4 - Students have the following options for math during their senior year. None of these include AP Calculus. Remember, the College Board found that Common Core high school math does not “reconcile” with AP Calculus (and I agree!)

The students’ choices at this point are limited to three options:
A) AP Statistics B) PreCalc/Trig or C) try to complete both simultaneously

Option A) If they chose the AP Stats class senior year, to try to get some college credit while in high school, then they would really be two years behind in stem math progression on entry to college, and would have also had a entire school year between Algebra 2 (light) and PreCalc/CollegeAlg/Trig - (definitely not an ideal situation...)

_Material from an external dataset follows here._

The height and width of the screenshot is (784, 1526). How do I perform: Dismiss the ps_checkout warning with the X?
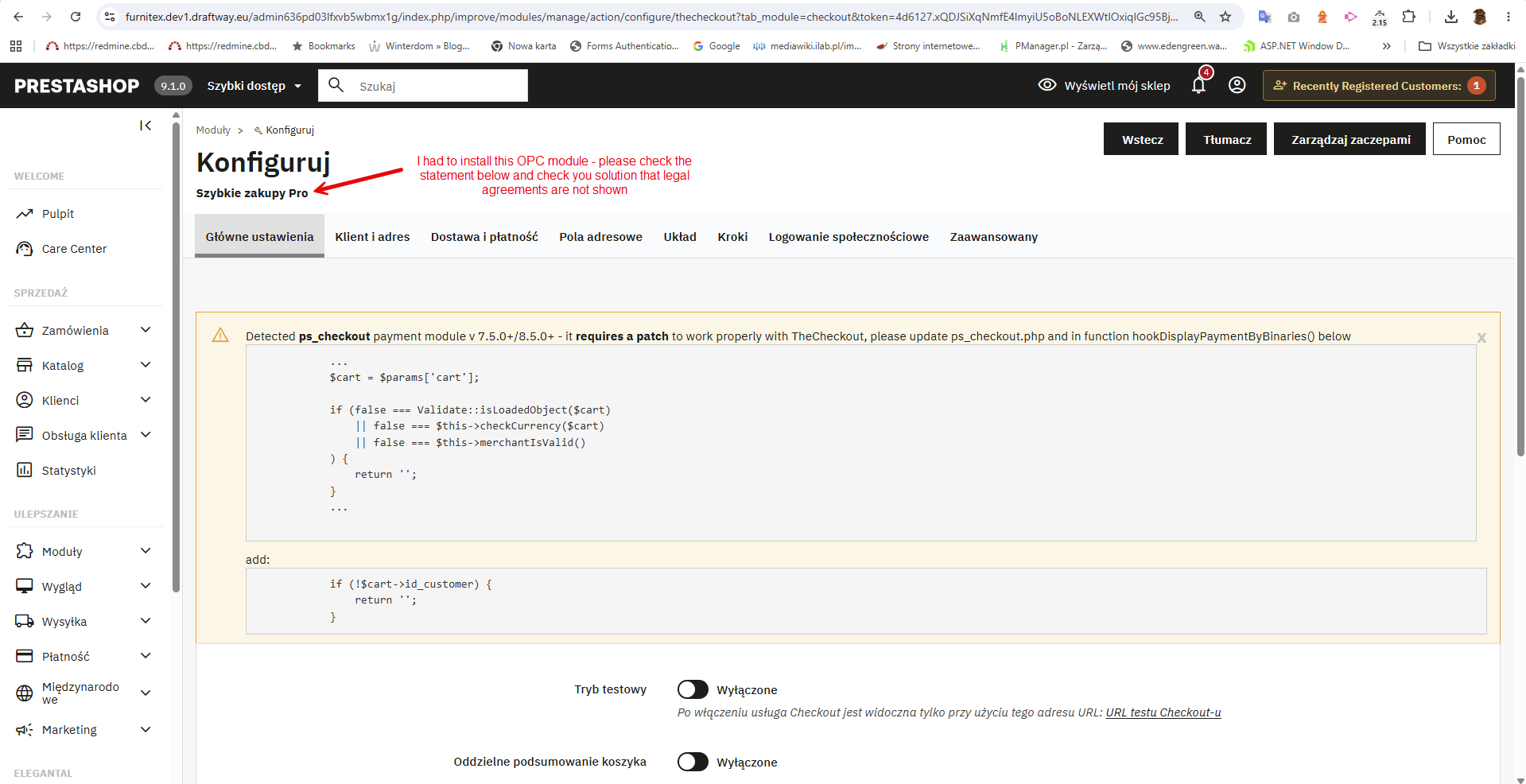click(x=1481, y=338)
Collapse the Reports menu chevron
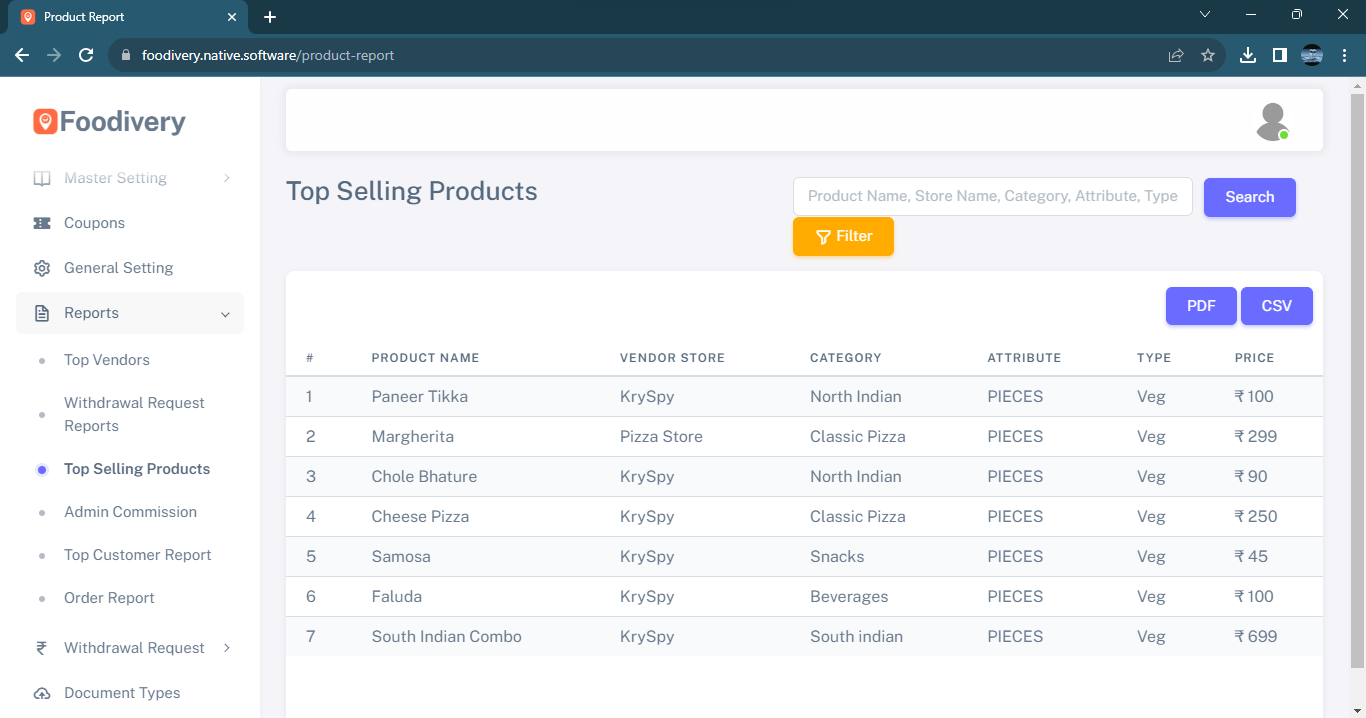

BTW – This option is what a College Board Senior Vice President recommended to school superintendents! “If you’re worried about AP Calculus and fidelity to the Common Core, we recommend AP Statistics and AP Computer Science”

Option B) They could take precalc/trig during senior year, but as some of you know, the ACT determines scholarship money for many, many students. Efforts on that test and applications for colleges and scholarship start late junior year and finish early senior year for most students. (Ask one!)

Option C) is not viable in my opinion. The slow pace of Common Core math from 7th though 11th grades leaves students woefully underprepared for trigonometry in particular and will create an unnecessarily steep learning curve if they choose this “option” during senior year.